# Missing rod



## Redneckracoon (Jun 8, 2011)

please keep an eye out for a custom wrapped short spinning rod (5 1/2 ft) speckeled trout graphic by reel seat with a penn gold and black spinner. this is a very important rod of my dads. it is an old rod. 2nd eye from top has different wrap color and has been replaced. has a long-ish butt. short but stiff. like i said PLEASE keep an eye out for it and PM me if you see it. thanks


----------



## Charlie2 (Oct 2, 2007)

*Missing Rod*

Just curious. What happened to it? C2


----------



## Redneckracoon (Jun 8, 2011)

we dont know yet but we last used it at ft. pickens


----------



## 20simmons sea skiff (Aug 20, 2010)

Collected material =>
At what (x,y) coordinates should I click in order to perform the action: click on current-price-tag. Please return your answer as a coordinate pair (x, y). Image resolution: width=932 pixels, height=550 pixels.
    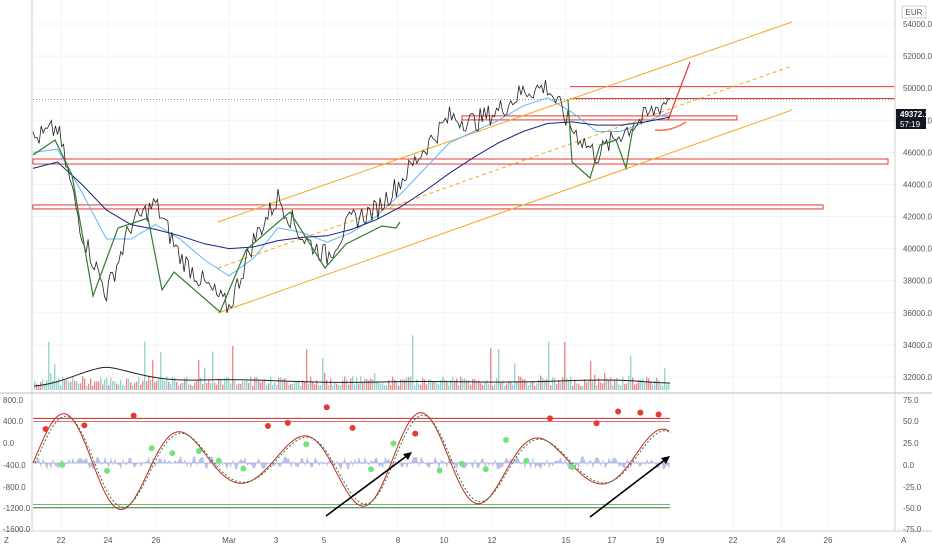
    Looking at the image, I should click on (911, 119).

What the exercise asks =>
Carry on the forum thread about the missing fishing rod from the point where it stops. The data come from a separate source.

Reply to the task =>
someone on forum found a rod last week and posted it on forum to call and describe to claim, i believe he found it at pickens.. looked it up, it was found on base


----------



## Redneckracoon (Jun 8, 2011)

may i ask who it was?


----------



## lastcast (Oct 12, 2007)

http://www.pensacolafishingforum.com/f21/found-rig-101600/


----------



## Redneckracoon (Jun 8, 2011)

thats not it but thank you for suggesting it!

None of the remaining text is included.